Pasca jatuhnya Baghdad itulah, ulama dan sastrawan Baghdad bersama para ulama Andalusia pergi ke Kairo, Mesir yang pada masanya juga menjadi pusat peradaban. Kedatangan mereka disambut baik oleh Dinasti Mamluk, sehingga mereka merasa tenang dan tentu juga tentram karena perlakuan yang telah mereka dapatkan. 

Perlu diketahui juga bahwa kisaran antara abad ke- 8 H atau abad ke-14 M tersebut merupakan sebuah masa dimana terjadi perubahan dan transisi di seluruh dunia. Tentunya bagi kalangan sejarah.  Hal ini sudah tidak asing lagi didengar karena pada masa itu memang merupakan masa perubahan dan transisi ke arah perpecahan dan kemunduran di dunia Arab, sekaligus perubahan dan transisi kearah kebangkitan di dunia Barat. Kondisi tersebut tentu juga berdampak negatif  bagi kebudayaan Arab pada waktu itu. Demikianlah sedikit gambaran mengenai sosial politik beberapa negeri di masa Ibnu Khaldun.

 

 

Referensi

Ahmad Al-‘Usaiyri.
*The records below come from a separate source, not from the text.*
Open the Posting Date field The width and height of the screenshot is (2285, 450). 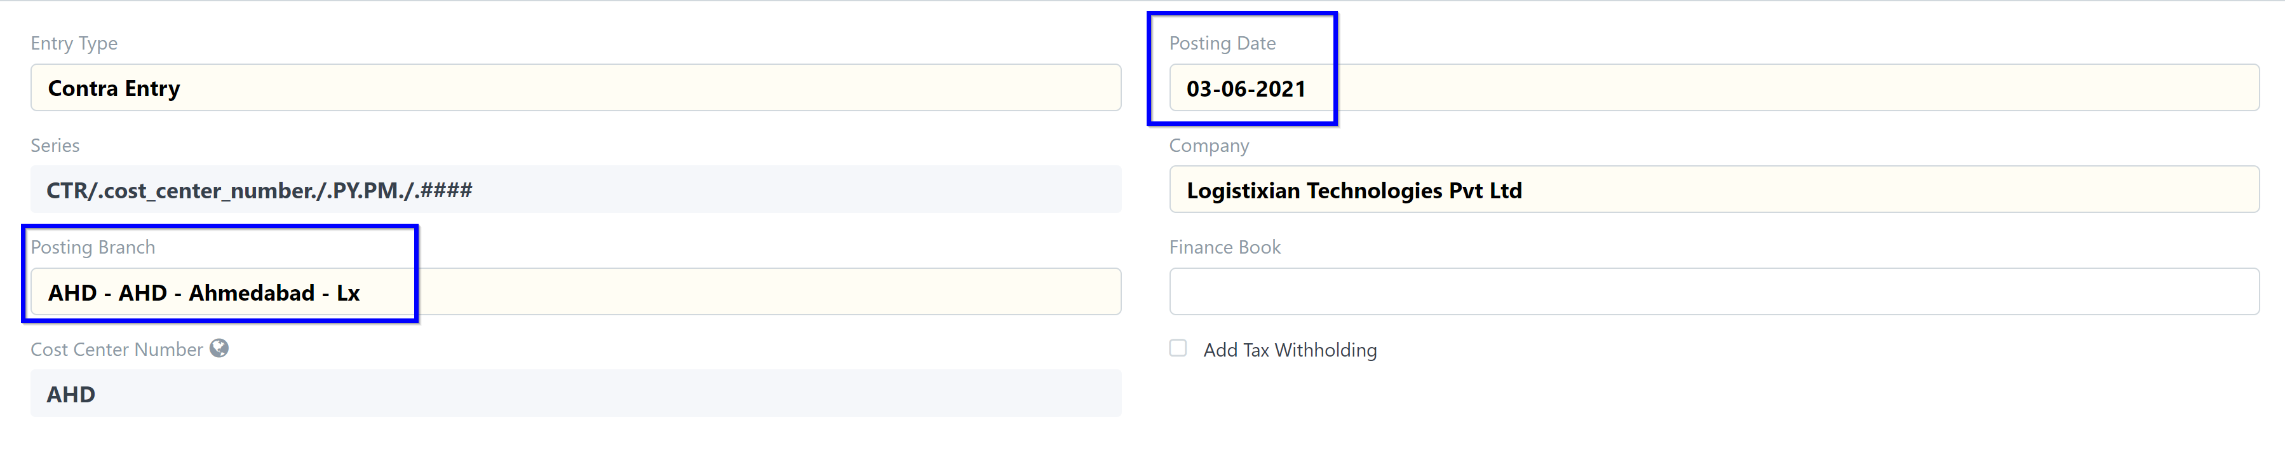[1714, 87]

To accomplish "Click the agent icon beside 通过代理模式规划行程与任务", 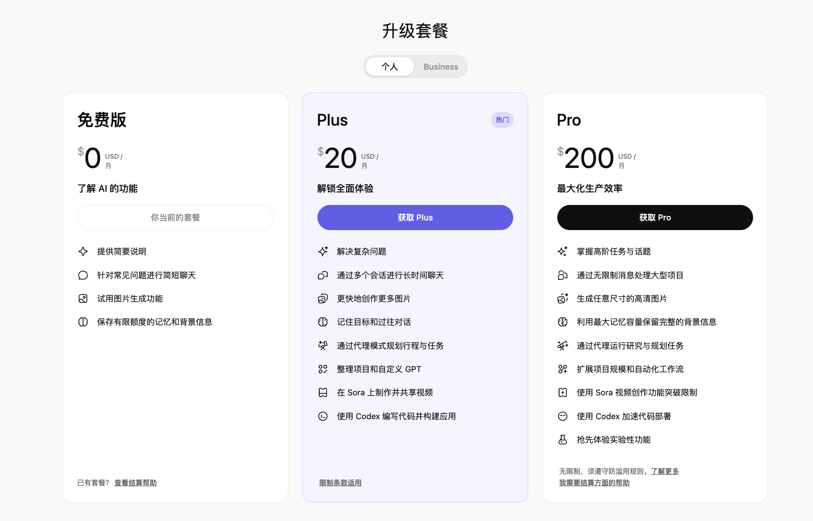I will [x=323, y=346].
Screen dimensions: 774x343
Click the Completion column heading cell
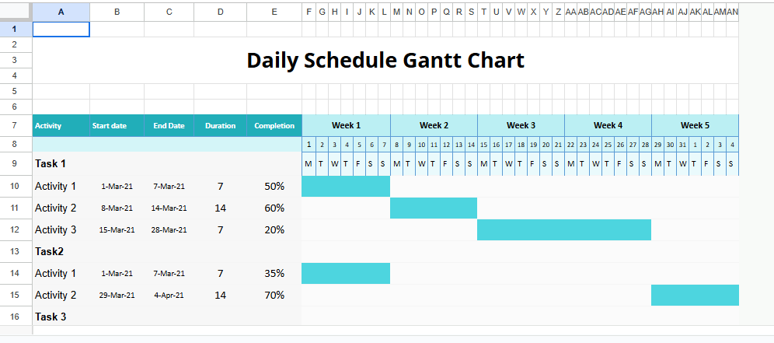(274, 125)
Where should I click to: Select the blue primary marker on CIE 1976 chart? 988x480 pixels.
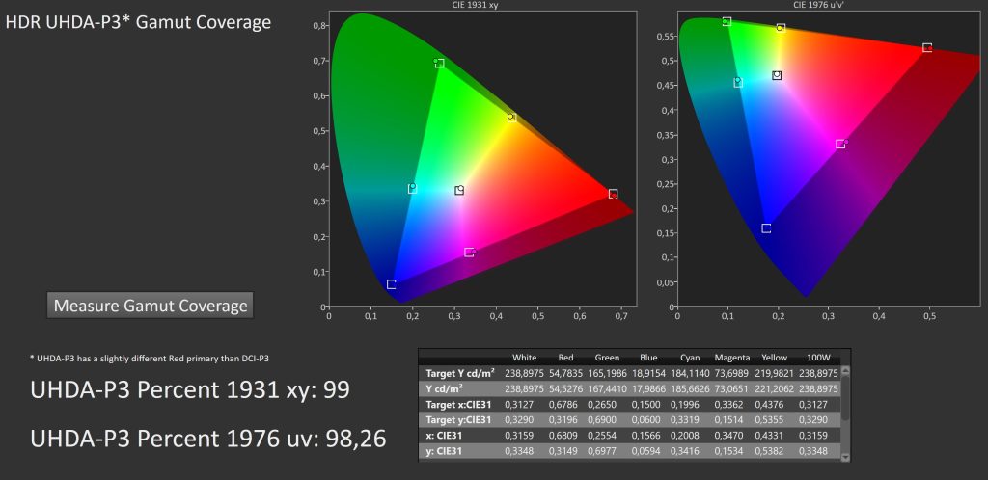[x=766, y=228]
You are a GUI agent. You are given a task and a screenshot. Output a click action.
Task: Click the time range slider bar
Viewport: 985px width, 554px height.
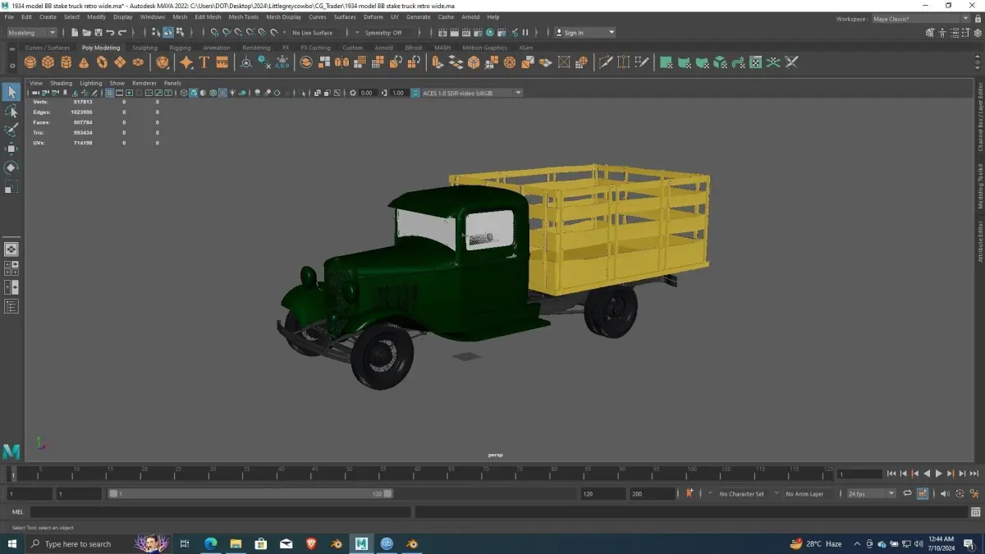pos(250,493)
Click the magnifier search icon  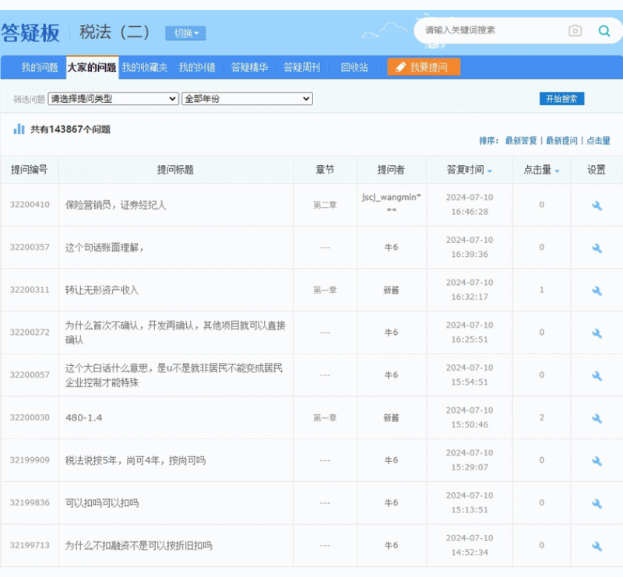pyautogui.click(x=604, y=31)
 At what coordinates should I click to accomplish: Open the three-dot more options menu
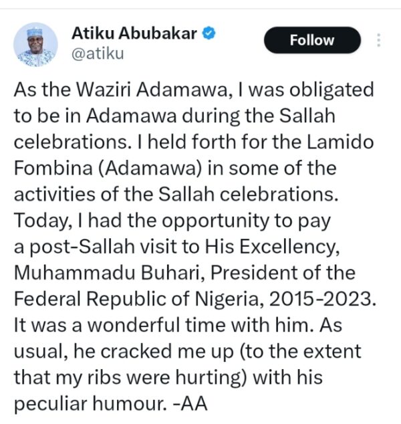(379, 40)
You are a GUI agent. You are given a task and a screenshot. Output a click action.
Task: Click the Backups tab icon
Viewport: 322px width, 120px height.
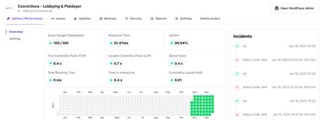coord(101,19)
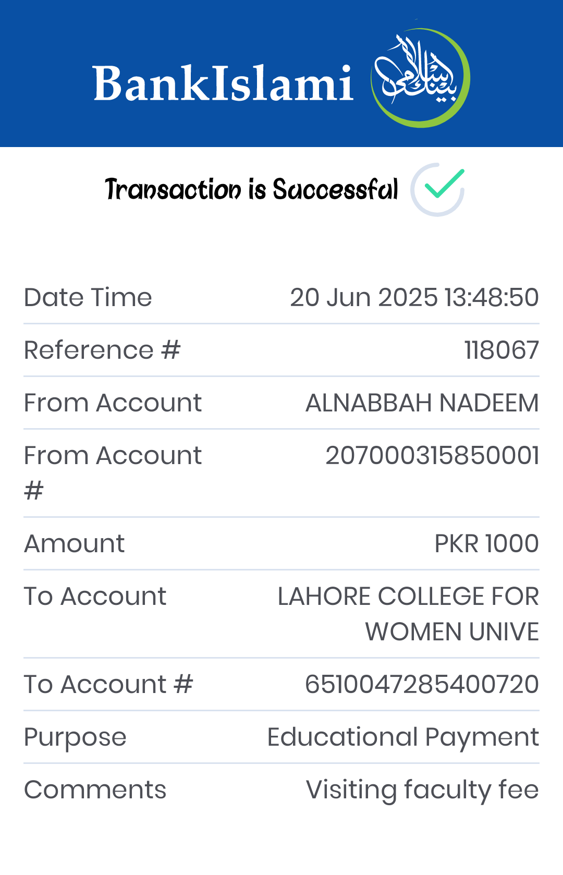Select to account number 6510047285400720
Image resolution: width=563 pixels, height=875 pixels.
pyautogui.click(x=422, y=684)
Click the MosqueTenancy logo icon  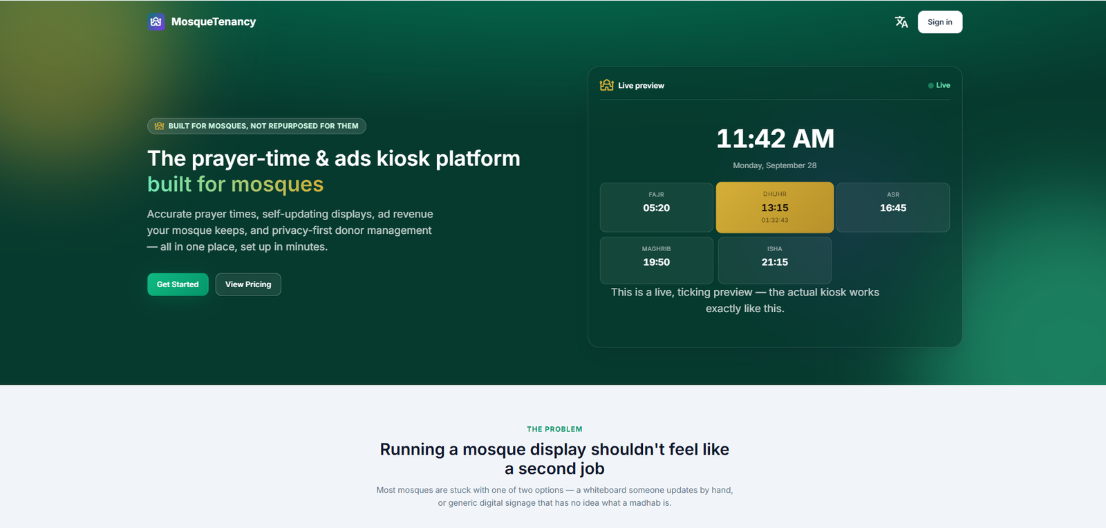pyautogui.click(x=156, y=21)
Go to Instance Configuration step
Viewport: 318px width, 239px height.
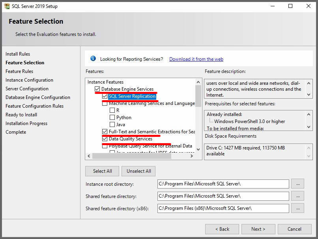pyautogui.click(x=29, y=80)
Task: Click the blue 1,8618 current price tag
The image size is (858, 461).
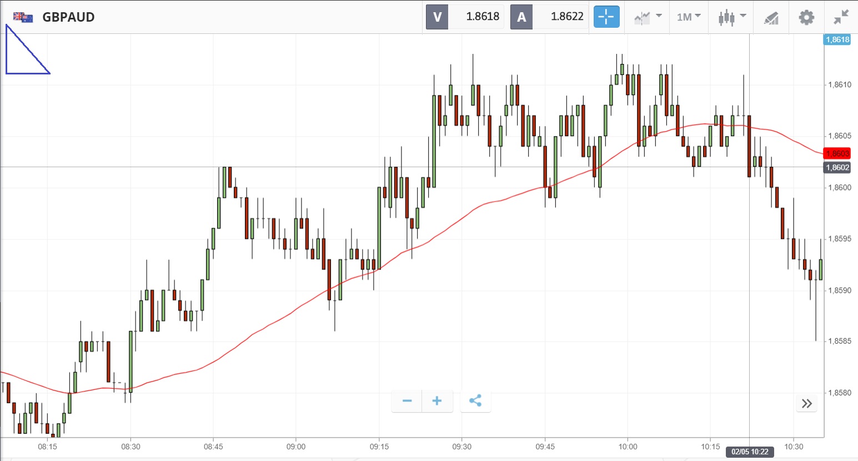Action: coord(837,39)
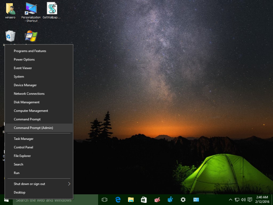Screen dimensions: 273x205
Task: Open Settings gear icon in taskbar
Action: (x=183, y=200)
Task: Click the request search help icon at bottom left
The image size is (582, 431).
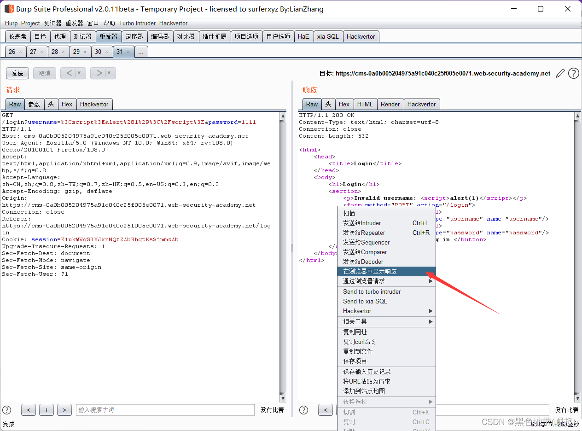Action: point(7,410)
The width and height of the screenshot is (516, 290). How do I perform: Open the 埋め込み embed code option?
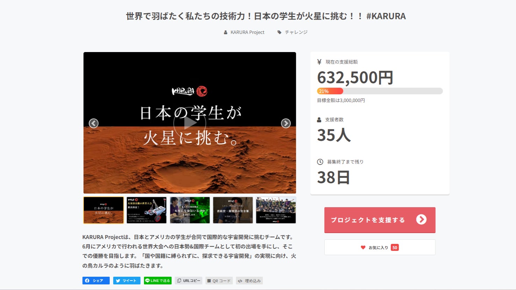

Sejarah Islam: Sejak Zaman Nabi Hingga Abad XX. Terj. Samson Rahman, Jakarta: Akbar Media Eka Sarana, 2003.

Firdaus Syam, Pemikiran Politik Barat: Sejarah, Filsafat, Ideologi, dan Pengaruhnya Terhadap Dunia Ke-3, Jakarta: Bumi Aksara, 2010

Munawir Sjadzali, Islam dan Tata Negara: Ajaran, Sejarah dan Pemikiran, Jakarta: UI-Press, 1993.

Abdul Mu’ti Muhammad Ali, Filsafat Politik Antara Barat dan Islam, terj. Rosihin Anwar, Bandung: Pustaka Setia, 2010

Abdurrahman bin Muhammad bin Khaldun, Mukaddimah Ibnu Khaldun, Terj. Masturi Irham, Jakarta: Pustaka Al-Kautsar, 2011.